## Exercise
Can you condense the paragraph that begins "Oil prices have been on the rise" in the article on alternative fuels into a short list of its main facts?

## Text provided
Mumbai: Union minister Nitin Gadkari on Monday called for increased use of alternative fuels to lower dependence on imported oil, which has been on the boil for quite some time impacting the economy.
Oil prices have been on the rise for quite some time now from its lows in the past three years and hit record highs in recent months. While global crude price is averaging under $75 a barrel, this is still lower by almost 45 percent from the peak of over $140 a barrel in 2012-13. But the domestic retail price of the fuel is one of the highest in the world, thanks to the high Central and state taxes, which constitute almost 45 percent of the fuel price for the consumer.
"The rising crude price has put our economy in trouble," Gadkari said without elaborating and called for adopting alternative fuels.
Pointing out that the annual fuel import bill is as high as Rs 8 trillion, he asked, "why can't we use available resources in the country to produce alternative fuels like ethanol, methanol, bagasse, and electricity to run our vehicles?
"As long as petrol and diesel are available, we will use them, but if we have to make our farmers rich, we will have to use agro-waste or farm leftovers to produce ethanol," he told an event at Rambhau Mhalagi Prabodhini near Mumbai.

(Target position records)
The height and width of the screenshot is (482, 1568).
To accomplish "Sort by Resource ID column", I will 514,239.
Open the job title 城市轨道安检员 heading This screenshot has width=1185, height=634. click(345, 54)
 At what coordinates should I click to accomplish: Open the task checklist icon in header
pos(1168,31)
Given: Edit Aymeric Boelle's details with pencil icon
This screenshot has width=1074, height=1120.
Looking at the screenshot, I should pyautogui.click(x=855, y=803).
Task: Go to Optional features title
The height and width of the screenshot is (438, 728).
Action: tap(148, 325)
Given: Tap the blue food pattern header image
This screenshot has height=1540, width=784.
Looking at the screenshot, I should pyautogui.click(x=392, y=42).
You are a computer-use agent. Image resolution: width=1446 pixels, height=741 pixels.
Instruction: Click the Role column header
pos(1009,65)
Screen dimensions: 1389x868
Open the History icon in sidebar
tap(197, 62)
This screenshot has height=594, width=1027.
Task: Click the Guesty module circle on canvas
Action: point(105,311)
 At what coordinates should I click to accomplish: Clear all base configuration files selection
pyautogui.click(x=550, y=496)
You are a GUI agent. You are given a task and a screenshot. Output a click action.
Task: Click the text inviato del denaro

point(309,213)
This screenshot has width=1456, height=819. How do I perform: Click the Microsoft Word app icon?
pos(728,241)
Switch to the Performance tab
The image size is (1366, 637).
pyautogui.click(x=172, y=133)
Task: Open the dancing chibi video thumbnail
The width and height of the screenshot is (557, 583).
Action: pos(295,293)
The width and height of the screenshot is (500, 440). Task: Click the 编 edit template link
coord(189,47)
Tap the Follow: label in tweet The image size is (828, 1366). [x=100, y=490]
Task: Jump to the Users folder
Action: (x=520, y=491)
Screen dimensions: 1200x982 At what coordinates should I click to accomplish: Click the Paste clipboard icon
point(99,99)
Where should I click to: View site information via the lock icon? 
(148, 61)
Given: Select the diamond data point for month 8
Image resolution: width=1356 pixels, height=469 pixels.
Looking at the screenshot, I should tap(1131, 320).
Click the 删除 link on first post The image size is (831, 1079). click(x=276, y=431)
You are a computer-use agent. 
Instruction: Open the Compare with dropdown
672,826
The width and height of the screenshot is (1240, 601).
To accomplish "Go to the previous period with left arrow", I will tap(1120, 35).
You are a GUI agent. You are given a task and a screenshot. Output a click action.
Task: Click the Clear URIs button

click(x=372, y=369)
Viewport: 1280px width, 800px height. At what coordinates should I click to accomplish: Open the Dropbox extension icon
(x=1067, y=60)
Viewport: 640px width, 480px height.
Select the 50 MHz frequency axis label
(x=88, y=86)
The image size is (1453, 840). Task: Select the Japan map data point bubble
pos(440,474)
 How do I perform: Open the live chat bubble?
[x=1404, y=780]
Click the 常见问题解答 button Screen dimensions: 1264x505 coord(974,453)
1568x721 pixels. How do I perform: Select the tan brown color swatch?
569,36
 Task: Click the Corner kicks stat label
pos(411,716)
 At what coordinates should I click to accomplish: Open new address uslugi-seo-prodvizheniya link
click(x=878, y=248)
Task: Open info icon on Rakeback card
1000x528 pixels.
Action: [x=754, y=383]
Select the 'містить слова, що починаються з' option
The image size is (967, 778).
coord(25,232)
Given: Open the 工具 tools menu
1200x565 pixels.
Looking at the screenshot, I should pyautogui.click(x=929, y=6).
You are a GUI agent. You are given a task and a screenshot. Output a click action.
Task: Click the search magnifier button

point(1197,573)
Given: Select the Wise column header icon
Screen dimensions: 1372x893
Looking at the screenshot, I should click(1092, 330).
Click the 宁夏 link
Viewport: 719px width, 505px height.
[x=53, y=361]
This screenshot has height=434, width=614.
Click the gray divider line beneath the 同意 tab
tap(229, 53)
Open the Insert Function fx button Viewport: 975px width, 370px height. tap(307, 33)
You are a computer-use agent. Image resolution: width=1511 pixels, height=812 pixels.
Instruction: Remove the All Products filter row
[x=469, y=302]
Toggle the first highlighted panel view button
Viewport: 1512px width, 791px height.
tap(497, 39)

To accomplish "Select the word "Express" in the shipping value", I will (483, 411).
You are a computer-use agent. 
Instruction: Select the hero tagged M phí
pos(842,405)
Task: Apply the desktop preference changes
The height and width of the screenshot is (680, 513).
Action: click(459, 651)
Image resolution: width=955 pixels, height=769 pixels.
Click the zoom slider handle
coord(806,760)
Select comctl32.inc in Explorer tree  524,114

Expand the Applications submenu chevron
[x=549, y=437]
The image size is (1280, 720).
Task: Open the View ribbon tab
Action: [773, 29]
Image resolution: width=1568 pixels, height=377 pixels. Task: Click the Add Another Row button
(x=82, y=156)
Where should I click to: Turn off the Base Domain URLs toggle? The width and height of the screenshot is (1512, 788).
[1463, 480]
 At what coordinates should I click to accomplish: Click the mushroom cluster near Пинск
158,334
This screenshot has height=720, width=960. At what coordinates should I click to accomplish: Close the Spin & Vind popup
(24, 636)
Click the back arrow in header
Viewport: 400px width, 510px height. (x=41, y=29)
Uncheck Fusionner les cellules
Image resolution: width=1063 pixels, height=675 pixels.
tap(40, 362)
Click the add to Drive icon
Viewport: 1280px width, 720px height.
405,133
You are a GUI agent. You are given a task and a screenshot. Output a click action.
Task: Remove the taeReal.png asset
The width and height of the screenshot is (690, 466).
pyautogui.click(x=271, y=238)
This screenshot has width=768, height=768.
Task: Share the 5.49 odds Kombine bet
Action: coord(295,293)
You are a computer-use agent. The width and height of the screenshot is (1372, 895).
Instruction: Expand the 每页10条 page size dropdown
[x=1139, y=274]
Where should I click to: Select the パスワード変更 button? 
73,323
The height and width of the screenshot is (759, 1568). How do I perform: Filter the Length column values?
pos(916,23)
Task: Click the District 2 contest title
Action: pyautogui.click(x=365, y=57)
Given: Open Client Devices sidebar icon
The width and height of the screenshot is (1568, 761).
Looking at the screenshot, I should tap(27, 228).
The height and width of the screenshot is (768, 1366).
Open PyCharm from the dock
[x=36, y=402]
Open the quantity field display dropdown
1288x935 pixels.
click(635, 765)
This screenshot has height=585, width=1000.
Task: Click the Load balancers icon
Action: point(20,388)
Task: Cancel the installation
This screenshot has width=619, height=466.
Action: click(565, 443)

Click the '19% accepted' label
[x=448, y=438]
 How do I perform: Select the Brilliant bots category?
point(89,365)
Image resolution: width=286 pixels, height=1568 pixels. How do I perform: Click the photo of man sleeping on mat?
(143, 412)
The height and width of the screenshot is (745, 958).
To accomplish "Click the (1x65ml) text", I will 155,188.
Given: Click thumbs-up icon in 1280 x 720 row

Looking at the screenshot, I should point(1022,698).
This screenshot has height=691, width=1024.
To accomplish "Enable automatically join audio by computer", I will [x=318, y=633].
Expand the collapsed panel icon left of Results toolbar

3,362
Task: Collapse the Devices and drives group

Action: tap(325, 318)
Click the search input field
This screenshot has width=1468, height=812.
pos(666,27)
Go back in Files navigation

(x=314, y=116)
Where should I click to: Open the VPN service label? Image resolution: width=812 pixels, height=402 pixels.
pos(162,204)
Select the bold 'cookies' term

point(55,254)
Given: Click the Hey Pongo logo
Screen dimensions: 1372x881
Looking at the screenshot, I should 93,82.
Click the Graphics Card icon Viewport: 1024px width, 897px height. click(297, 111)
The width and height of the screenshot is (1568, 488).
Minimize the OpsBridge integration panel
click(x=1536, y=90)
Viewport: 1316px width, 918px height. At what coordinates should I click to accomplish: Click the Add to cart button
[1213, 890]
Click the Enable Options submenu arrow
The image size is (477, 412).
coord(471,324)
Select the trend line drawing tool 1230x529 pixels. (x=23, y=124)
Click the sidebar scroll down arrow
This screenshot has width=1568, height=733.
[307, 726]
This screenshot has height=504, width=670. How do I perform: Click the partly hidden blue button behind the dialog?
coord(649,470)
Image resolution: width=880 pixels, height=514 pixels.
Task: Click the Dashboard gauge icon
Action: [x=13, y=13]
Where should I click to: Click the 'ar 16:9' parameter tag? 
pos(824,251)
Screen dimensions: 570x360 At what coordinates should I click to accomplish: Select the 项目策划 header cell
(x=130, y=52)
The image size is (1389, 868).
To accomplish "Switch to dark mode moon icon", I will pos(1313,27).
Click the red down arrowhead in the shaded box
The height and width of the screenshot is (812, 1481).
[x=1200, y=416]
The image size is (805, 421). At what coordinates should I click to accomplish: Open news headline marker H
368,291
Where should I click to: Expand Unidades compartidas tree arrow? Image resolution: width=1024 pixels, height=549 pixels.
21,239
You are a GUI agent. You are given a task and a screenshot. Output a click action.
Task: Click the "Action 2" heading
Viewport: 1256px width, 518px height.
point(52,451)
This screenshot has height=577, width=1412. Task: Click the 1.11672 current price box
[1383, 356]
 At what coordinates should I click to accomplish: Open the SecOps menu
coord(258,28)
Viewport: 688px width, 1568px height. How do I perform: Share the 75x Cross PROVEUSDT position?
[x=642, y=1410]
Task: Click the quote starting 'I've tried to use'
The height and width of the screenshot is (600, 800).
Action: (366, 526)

## Response
- Oil prices have risen from their lows of the past three years and reached record highs in recent months.
- Global crude averages under $75 a barrel, almost 45 percent below the 2012-13 peak of over $140 a barrel.
- The domestic retail fuel price is still among the highest in the world.
- This is because Central and state taxes make up almost 45 percent of the price consumers pay.